China’s pursuit of Lai is a chilling illustration of how easily an authoritarian regime can take a person’s life apart, throttle free speech and seek to threaten the wider population into silence and conformity. Whilst the Lai case has led to widespread and sustained protests across Hong Kong, the government’s strategy remains that those who are obedient to the party will enjoy democracy and rights, whilst dictatorship will be imposed on those who refuse to conform.
It’s easy to dismiss Hong Kong and the Jimmy Lai case as something far away and in a very different culture, but here in the UK the febrile and divisive atmosphere of public dialogue and debate is starting to impact on the Fourth Estate. Across the past decade we’ve seen an unprecedented and increasingly acrimonious public conversation taking place on almost every aspect of behaviour and morality. Assumptions that have lasted centuries and that have seemed unassailable have been swept aside in the tumult of narratives about what is truth, and what kind of society we do or do not want to live in.

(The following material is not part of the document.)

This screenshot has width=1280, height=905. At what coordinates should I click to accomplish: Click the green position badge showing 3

In such a febrile atmosphere the media ought to be leading the debate, but instead we’re witnessing both a dilution of its powers of enquiry, and its manipulation by those in positions of both monetary and political power. In dictatorships the erosion of press freedom is obvious, and often brutal – the arrest and demonisation of Jimmy Lai, and the suppression of support for him, being a case in point. In a democratic society the erosion is more subtle and gradual, but no less dangerous. Just last month the UK’s all-party parliamentary group on Hong Kong held an event in parliament in support of Jimmy Lai and attendees were shocked when parliamentary security guards confiscated the reports and campaign leaflets they had brought with them. Commons officials argued that the material constituted “political slogans or materials”, which the public are banned from bringing onto the parliamentary estate. Seemingly it was perfectly OK to hand out the reports and materials in a committee room, but not to wander elsewhere around parliament with them. It took the intervention of former cabinet minister David Davis to get the materials returned to the attendees. Whilst this may seem like a minor incident, it’s a perfect example the increasing confusion and nervousness over what and isn’t is permissible in the great democratic debate about the future of the UK’s political and social landscape. It’s also indicative of what is becoming for both government and society a severe communications crisis.

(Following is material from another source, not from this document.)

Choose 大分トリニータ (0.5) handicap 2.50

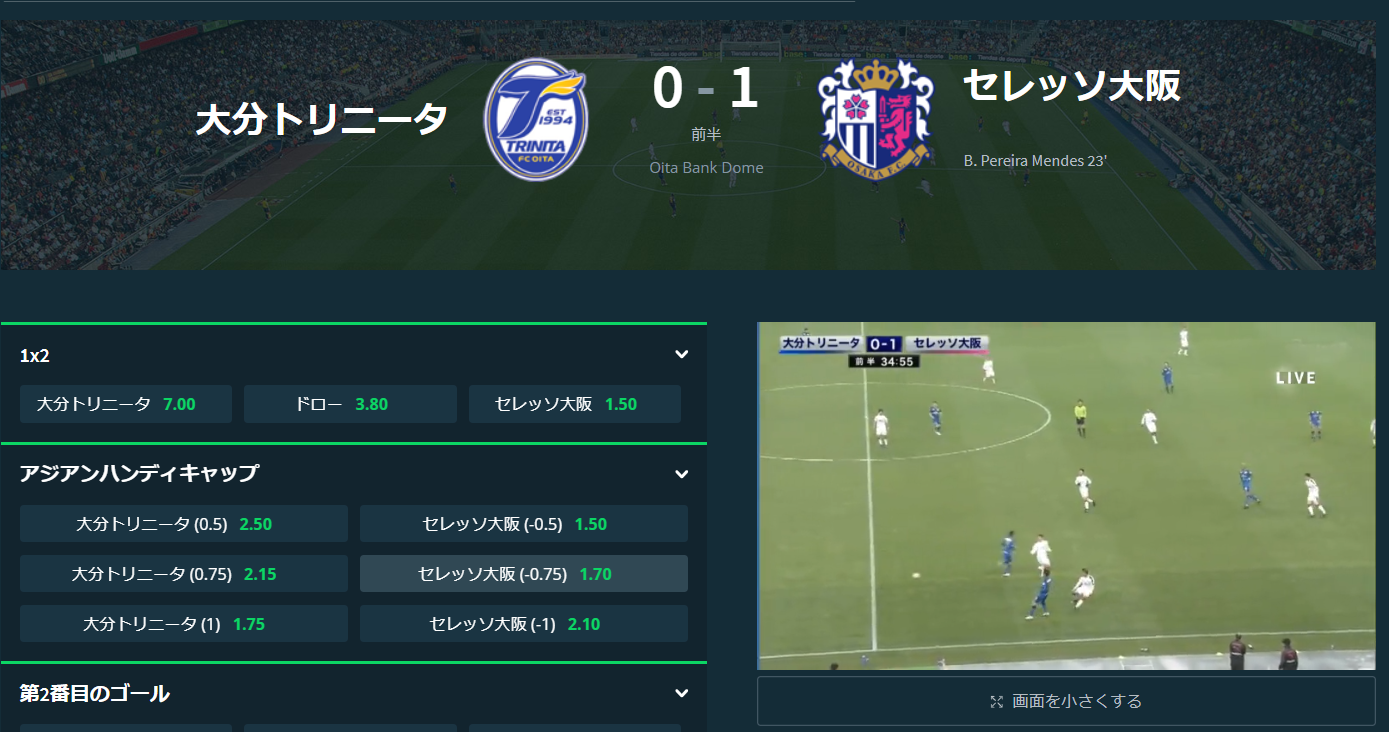pyautogui.click(x=184, y=524)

Few are in any doubt that Britain is fast becoming incapable of speaking to itself. The dangerous irony is that we seem to be living in a time when there has been a fixation with inclusivity, diversity and tolerance, marked by an increasingly strident divisiveness and unwillingness to listen to anyone but the Self.
This is a daunting time for politicians in particular, facing an electorate that no longer holds any respect for their motives, policies or principles. It should be a time when the media is fundamental in cutting through all this noise and animosity, seeking out truth and bringing unity to a dangerously divided society. But sadly those days are long gone – a few remnants of investigative journalism remain, but by and large today’s media has far more in common with an advertising agency than an investigation bureau.
One only has to look at a couple of examples from the past week to see that critical questions are not being asked, and the public narrative has been the worst for it.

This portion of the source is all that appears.